Liczba wyświetleń: 893
Umowa między Unią Europejską a Turcją od samego początku była bardzo podejrzana. Erdoğan szantażował Europę i domagał się większej sumy pieniędzy a teraz, gdy wszystko zostało już ustalone i przyszedł czas na konkretne działania, łamie swoje obietnice.
W poniedziałek Grecja rozpoczęła deportacje pierwszych uchodźców, ale już na drugi dzień zaczęły pojawiać się pierwsze problemy. Grecja może deportować tylko tych, którzy nie złożyli wniosku o azyl w tym kraju i liczyli na to że przedostaną się w głąb Europy a okazało się, że transport migrantów z jednego z obozów został wstrzymany ponieważ większość z nich już złożyła odpowiednie dokumenty, zatem mieli prawo pozostać na terenie kraju.
Dyrektor greckich służb odpowiedzialnych za przydzielanie azylu powiadomił, że kilka tysięcy ludzi przebywających w obozach chce pozostać w Grecji. Oczekiwanie na odpowiedź trwa zazwyczaj około trzy miesiące, ale w tym przypadku proces ten zostanie przyspieszony.
W ciągu 24 godzin wywieziono ponad 200 osób, ale Turcja nadal nie powstrzymała migracji. W tym samym czasie na greckie wyspy Lesbos i Samos przybyło 207 uchodźców. Grecja nie może ich odsyłać, ponieważ przybysze chcą składać wnioski o azyl. Natomiast zgodnie z porozumieniem UE i Turcji, za każdą deportowaną osobę Europa przyjmie jednego uchodźcę bezpośrednio z tureckich obozów. Zatem Grecja przyjmuje kolejnych azylantów z Turcji a Europa musi przyjąć taką samą ilość ludzi, jaką udało się już wywieźć.
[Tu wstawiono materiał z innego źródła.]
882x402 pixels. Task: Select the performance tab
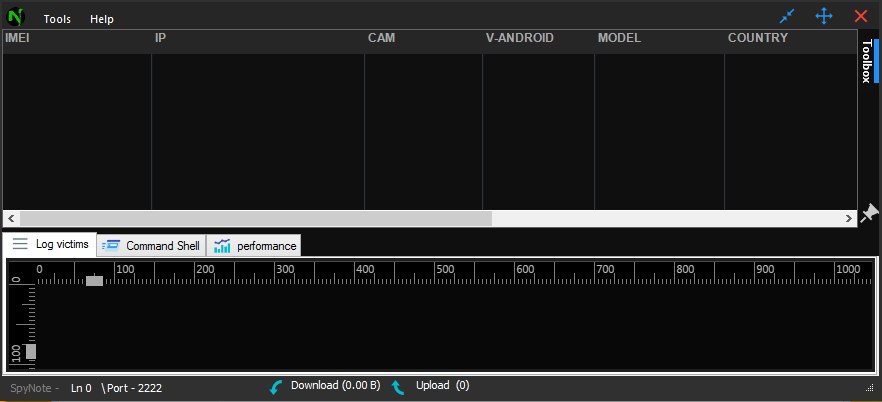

W obecnej postaci umowa jest po prostu absurdem, skoro Unia Europejska chce powstrzymać migrację ale zgodziła się przyjąć kolejnych uchodźców. Uciekinierzy wraz z terrorystami nadal przybywają i będą przybywać do Europy a Turcja nie dość że otrzyma łącznie 6 miliardów dolarów, to jeszcze tego lata będzie miała zniesione wizy i prędzej czy później oficjalnie stanie się krajem europejskim.